It works like this: You have an old account at Example.com that you forgot about some time in 2006. However, you kept using the same username and password across a bunch of your other accounts. Example.com suffers a data breach somewhere along the road and your Example.com username and password end up on a darknet marketplace alongside the other customer records.

Some people may think that it’s not a big deal if such an old account becomes compromised. After all, much of the information is probably outdated by now. However, hackers can buy whole databases of usernames and passwords. Even if the Example.com accounts aren’t particularly valuable, the hackers can rely on the same old human flaws to seek out value elsewhere.

Hackers know that people often reuse usernames and passwords across many accounts, and they use this knowledge to try and compromise these other accounts. Let’s say that your username for Example.com is user123 and your password is abcde12345. The hackers will then try this login information on every website that may be valuable to them. They can try it on Gmail, Facebook, Amazon, PayPal, your bank, and the many other accounts that normal people use.

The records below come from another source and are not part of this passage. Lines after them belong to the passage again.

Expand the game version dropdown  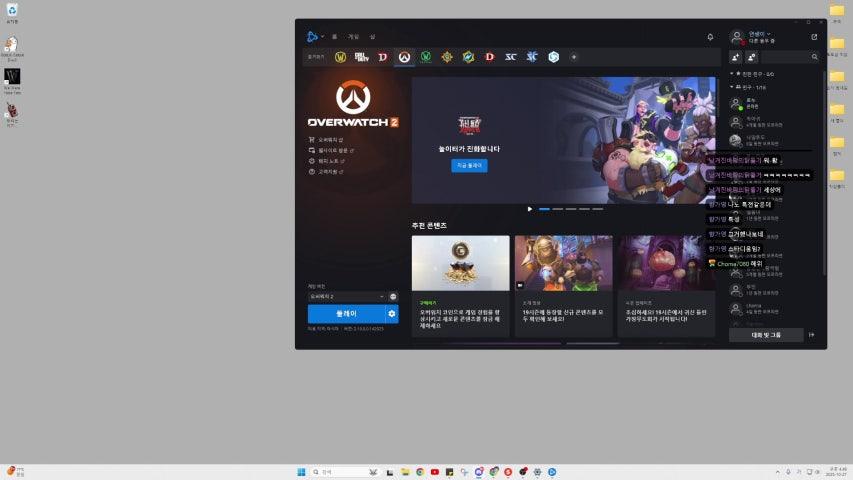pos(347,296)

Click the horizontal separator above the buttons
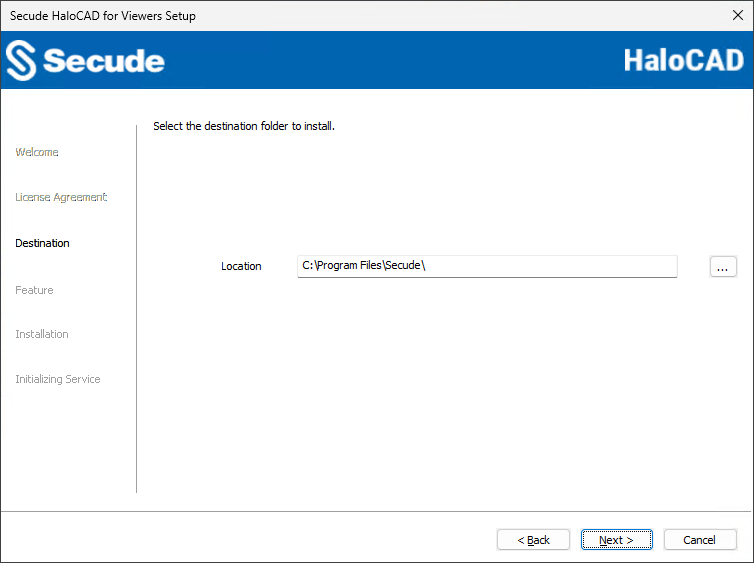point(377,512)
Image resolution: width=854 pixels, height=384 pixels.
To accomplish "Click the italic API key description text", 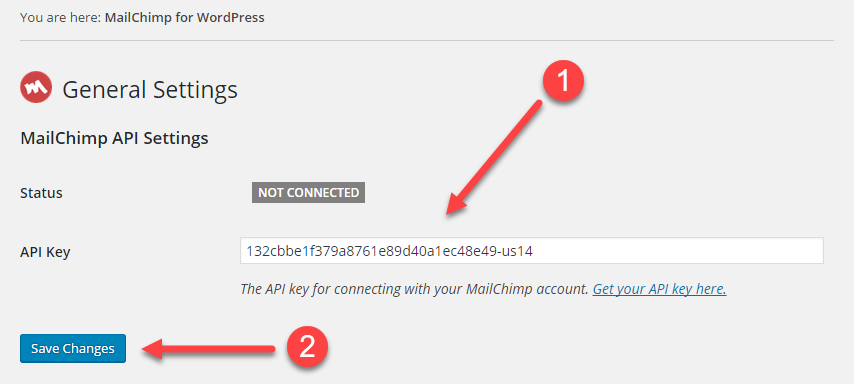I will tap(414, 289).
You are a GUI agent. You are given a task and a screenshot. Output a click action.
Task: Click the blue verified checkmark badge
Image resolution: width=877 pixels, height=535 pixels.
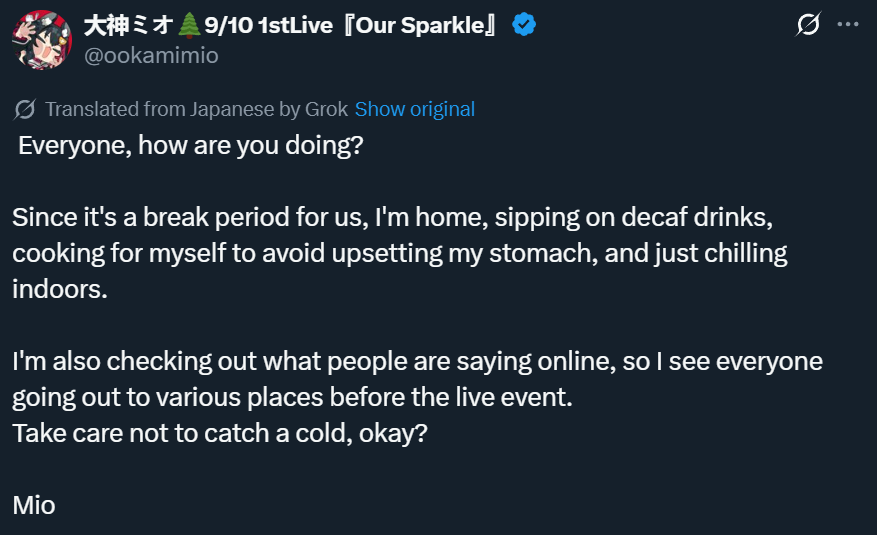(524, 25)
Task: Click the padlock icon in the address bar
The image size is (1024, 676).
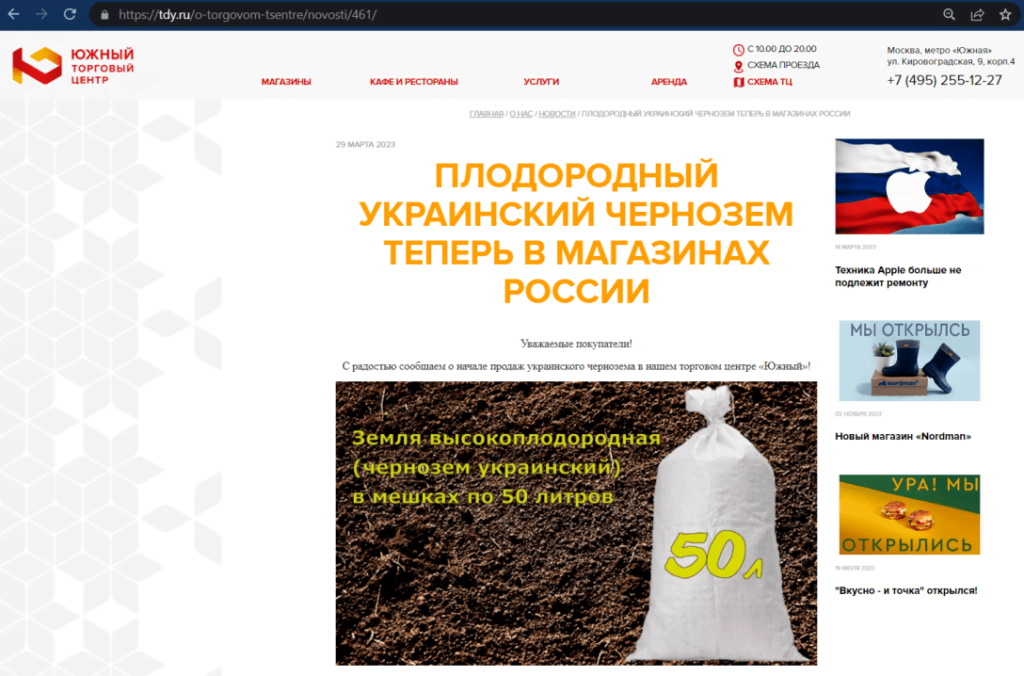Action: click(103, 15)
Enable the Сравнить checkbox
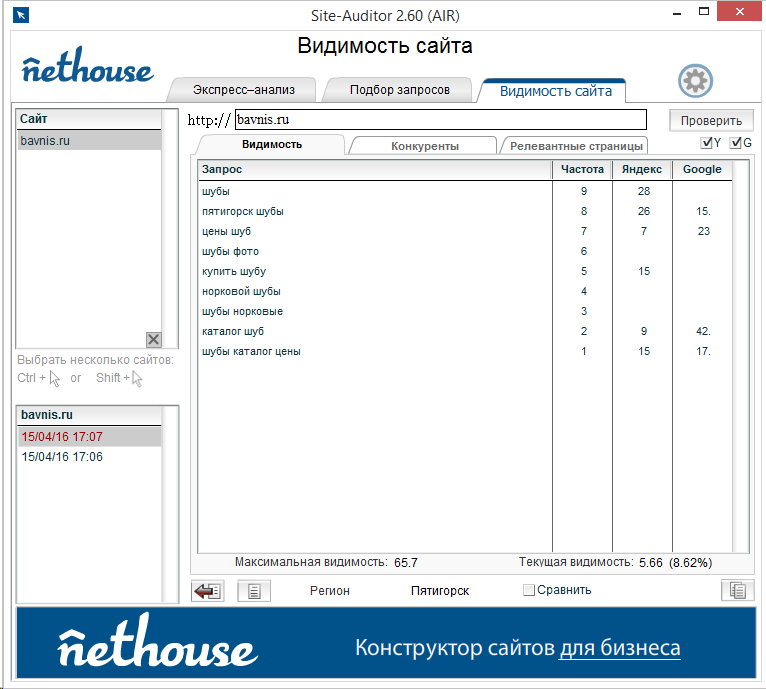Viewport: 766px width, 689px height. coord(529,590)
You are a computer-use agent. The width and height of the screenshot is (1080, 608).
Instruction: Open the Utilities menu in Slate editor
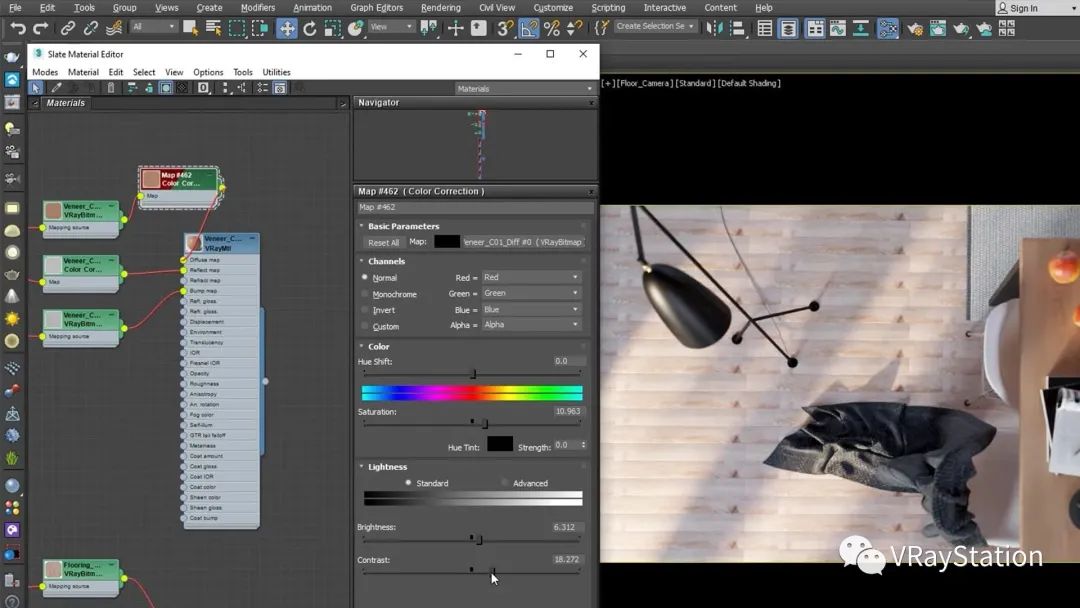click(x=276, y=72)
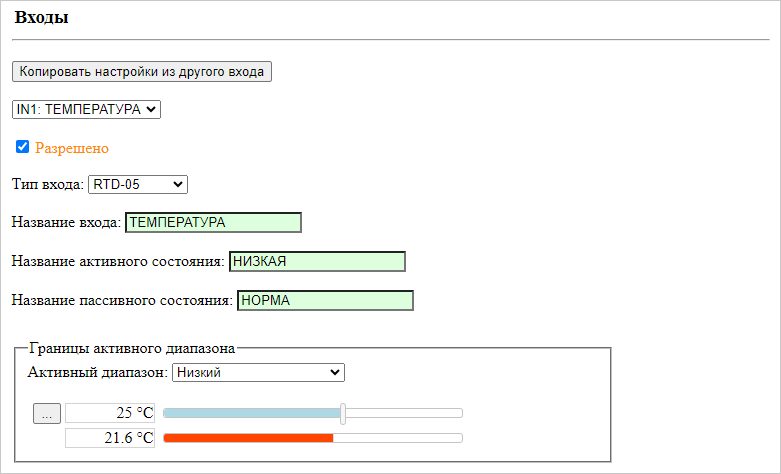
Task: Uncheck the Разрешено checkbox
Action: click(x=22, y=146)
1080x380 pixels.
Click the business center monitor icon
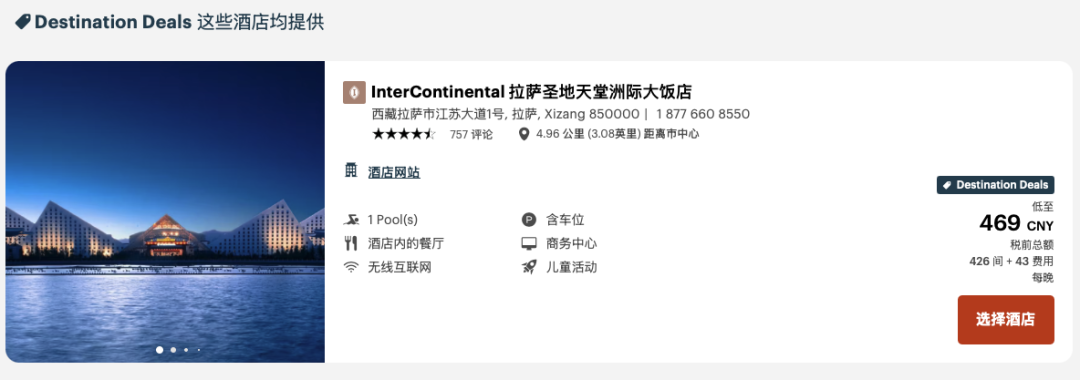tap(528, 244)
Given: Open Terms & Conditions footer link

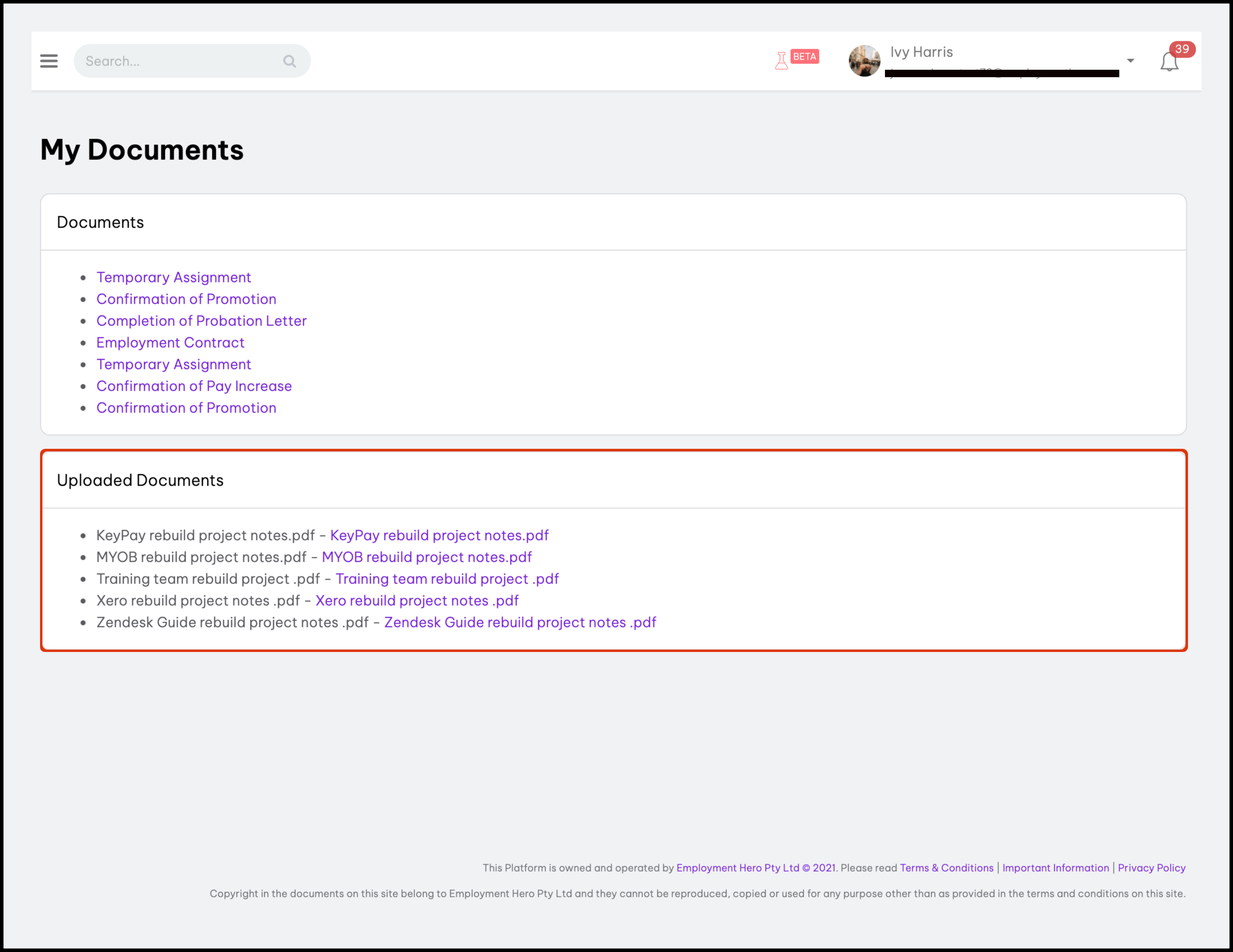Looking at the screenshot, I should 946,868.
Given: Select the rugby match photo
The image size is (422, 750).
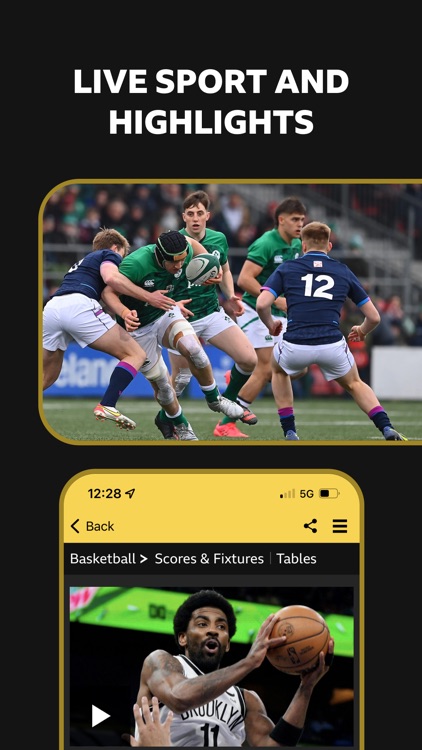Looking at the screenshot, I should pyautogui.click(x=233, y=312).
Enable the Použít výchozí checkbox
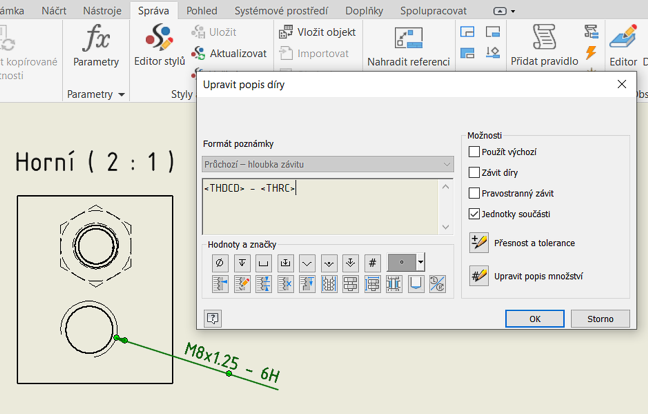The width and height of the screenshot is (648, 414). pos(475,152)
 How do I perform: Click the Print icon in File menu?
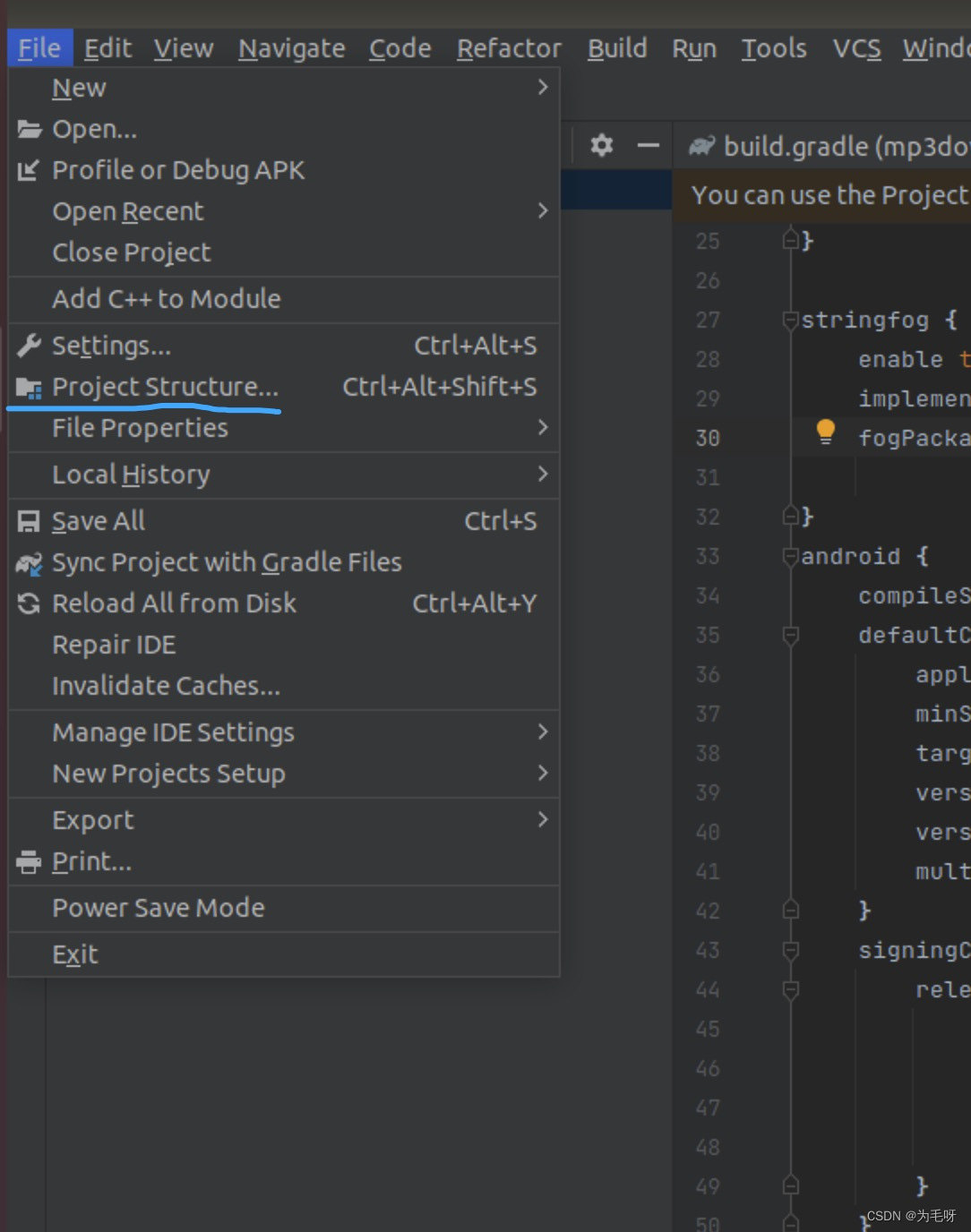click(28, 860)
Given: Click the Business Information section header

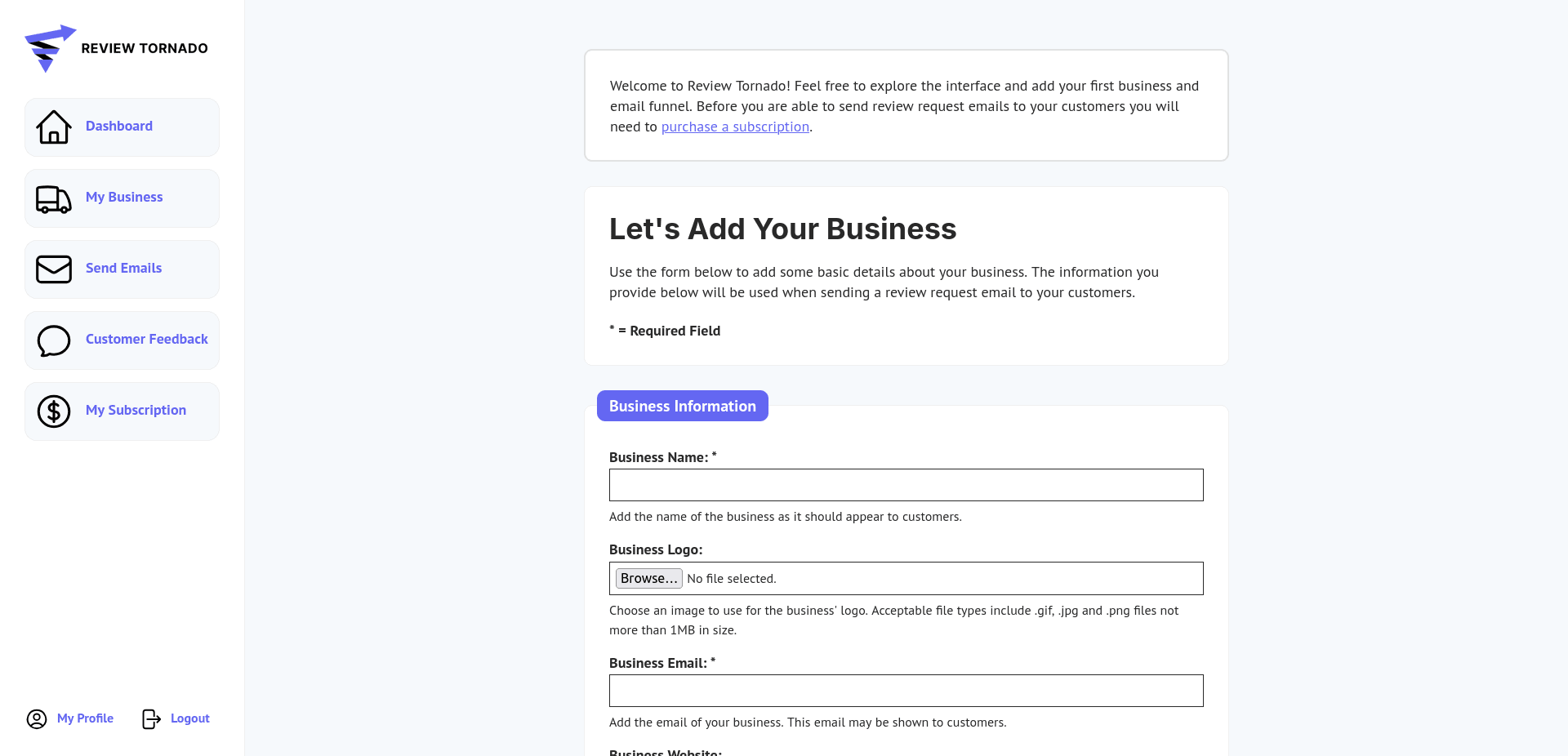Looking at the screenshot, I should pyautogui.click(x=683, y=406).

If you had reused the same username and password across any of these accounts, then the hackers could gain access. Once they have compromised an account they can profit from it in a variety of ways. In the case of Amazon, PayPal, or a bank, it’s pretty straightforward how they can extract value—they can simply buy things with your account. Taking over someone’s email or social media account may require a few extra steps for hackers to eke out some form of financial gain.

Hackers don’t tend to just try this on a single person and give up if it doesn’t work. They buy huge databases of usernames and passwords and then launch these attacks at scale, automating much of the work. It’s this scale that can truly make credential stuffing a profitable venture, even if the individual success rate is relatively low.

Credential stuffing vs. brute forcing

Note that credential stuffing is different to brute forcing passwords. In credential stuffing attacks, hackers aren’t trying every possible password combination on a single website—this approach would often get defeated by a website’s limits on the number of login attempts. Instead, the hackers are just trying the matching usernames and passwords from their database across multiple websites, and doing so for the thousands of users whose data is within the database.

Protecting users against credential stuffing

Unique passwords are an antidote to credential stuffing, but it can be difficult to force users to adopt them. After all, you aren’t going to know if they have already used a password elsewhere. However, there are a few things that you can do to encourage unique passwords:

  • Security training to highlight the risks of credential stuffing and why unique passwords are necessary.
  • Give users tools that facilitate the easy use of unique passwords, such as password managers.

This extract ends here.